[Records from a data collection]
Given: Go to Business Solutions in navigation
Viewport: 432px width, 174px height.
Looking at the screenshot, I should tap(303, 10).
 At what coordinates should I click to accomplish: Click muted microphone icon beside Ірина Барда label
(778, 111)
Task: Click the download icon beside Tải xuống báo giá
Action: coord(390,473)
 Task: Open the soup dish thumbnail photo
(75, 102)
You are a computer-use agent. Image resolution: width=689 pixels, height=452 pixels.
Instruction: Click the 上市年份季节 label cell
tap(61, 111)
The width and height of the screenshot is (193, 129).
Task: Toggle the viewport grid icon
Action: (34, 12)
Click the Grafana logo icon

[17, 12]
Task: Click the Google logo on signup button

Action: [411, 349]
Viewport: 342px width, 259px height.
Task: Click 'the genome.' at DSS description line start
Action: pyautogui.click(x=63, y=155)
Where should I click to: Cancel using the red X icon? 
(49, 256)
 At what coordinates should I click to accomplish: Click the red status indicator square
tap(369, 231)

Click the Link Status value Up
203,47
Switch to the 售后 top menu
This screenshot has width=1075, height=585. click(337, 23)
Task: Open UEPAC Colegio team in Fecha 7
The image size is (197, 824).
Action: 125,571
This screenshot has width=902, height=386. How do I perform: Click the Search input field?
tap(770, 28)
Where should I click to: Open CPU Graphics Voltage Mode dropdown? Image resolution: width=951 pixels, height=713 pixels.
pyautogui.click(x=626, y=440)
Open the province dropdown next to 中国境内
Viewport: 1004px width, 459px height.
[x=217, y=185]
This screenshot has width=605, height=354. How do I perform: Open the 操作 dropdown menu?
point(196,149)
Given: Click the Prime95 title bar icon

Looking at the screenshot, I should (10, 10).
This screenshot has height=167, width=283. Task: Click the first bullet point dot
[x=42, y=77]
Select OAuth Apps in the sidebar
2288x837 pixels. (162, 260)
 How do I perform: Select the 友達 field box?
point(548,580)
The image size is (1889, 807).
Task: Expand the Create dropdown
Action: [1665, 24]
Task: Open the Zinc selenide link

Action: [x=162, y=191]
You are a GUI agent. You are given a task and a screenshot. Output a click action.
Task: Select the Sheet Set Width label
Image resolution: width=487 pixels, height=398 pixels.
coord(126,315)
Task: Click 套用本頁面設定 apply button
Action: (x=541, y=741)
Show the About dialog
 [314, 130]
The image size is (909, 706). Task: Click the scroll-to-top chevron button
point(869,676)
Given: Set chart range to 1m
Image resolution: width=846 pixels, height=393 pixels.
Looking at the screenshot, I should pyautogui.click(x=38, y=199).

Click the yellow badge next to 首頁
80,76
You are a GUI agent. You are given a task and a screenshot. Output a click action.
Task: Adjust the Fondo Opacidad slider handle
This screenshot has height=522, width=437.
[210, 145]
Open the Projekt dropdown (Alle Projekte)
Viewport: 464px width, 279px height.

[TASK TO CARRY OUT]:
Copy out every record exactly.

[TASK RESULT]:
Given: Go to Business Solutions in navigation
Viewport: 432px width, 174px height.
Looking at the screenshot, I should tap(303, 10).
 At what coordinates should I click to accomplish: Click muted microphone icon beside Ірина Барда label
(778, 111)
Task: Click the download icon beside Tải xuống báo giá
Action: coord(390,473)
 Task: Open the soup dish thumbnail photo
(75, 102)
You are a computer-use agent. Image resolution: width=689 pixels, height=452 pixels.
Instruction: Click the 上市年份季节 label cell
tap(61, 111)
The width and height of the screenshot is (193, 129).
Task: Toggle the viewport grid icon
Action: (34, 12)
Click the Grafana logo icon

[17, 12]
Task: Click the Google logo on signup button

Action: [411, 349]
Viewport: 342px width, 259px height.
Task: Click 'the genome.' at DSS description line start
Action: pyautogui.click(x=63, y=155)
Where should I click to: Cancel using the red X icon? 
(49, 256)
 At what coordinates should I click to accomplish: Click the red status indicator square
tap(369, 231)

Click the Link Status value Up
203,47
Switch to the 售后 top menu
This screenshot has width=1075, height=585. click(337, 23)
Task: Open UEPAC Colegio team in Fecha 7
The image size is (197, 824).
Action: 125,571
This screenshot has width=902, height=386. How do I perform: Click the Search input field?
tap(770, 28)
Where should I click to: Open CPU Graphics Voltage Mode dropdown? Image resolution: width=951 pixels, height=713 pixels.
pyautogui.click(x=626, y=440)
Open the province dropdown next to 中国境内
Viewport: 1004px width, 459px height.
[x=217, y=185]
This screenshot has width=605, height=354. How do I perform: Open the 操作 dropdown menu?
point(196,149)
Given: Click the Prime95 title bar icon

Looking at the screenshot, I should (10, 10).
This screenshot has height=167, width=283. Task: Click the first bullet point dot
[x=42, y=77]
Select OAuth Apps in the sidebar
2288x837 pixels. (162, 260)
 How do I perform: Select the 友達 field box?
point(548,580)
The image size is (1889, 807).
Task: Expand the Create dropdown
Action: [1665, 24]
Task: Open the Zinc selenide link

Action: [x=162, y=191]
You are a GUI agent. You are given a task and a screenshot. Output a click action.
Task: Select the Sheet Set Width label
Image resolution: width=487 pixels, height=398 pixels.
coord(126,315)
Task: Click 套用本頁面設定 apply button
Action: (x=541, y=741)
Show the About dialog
 [314, 130]
The image size is (909, 706). Task: Click the scroll-to-top chevron button
point(869,676)
Given: Set chart range to 1m
Image resolution: width=846 pixels, height=393 pixels.
Looking at the screenshot, I should pyautogui.click(x=38, y=199).

Click the yellow badge next to 首頁
80,76
You are a GUI agent. You are given a task and a screenshot. Output a click action.
Task: Adjust the Fondo Opacidad slider handle
This screenshot has height=522, width=437.
[210, 145]
Open the Projekt dropdown (Alle Projekte)
Viewport: 464px width, 279px height.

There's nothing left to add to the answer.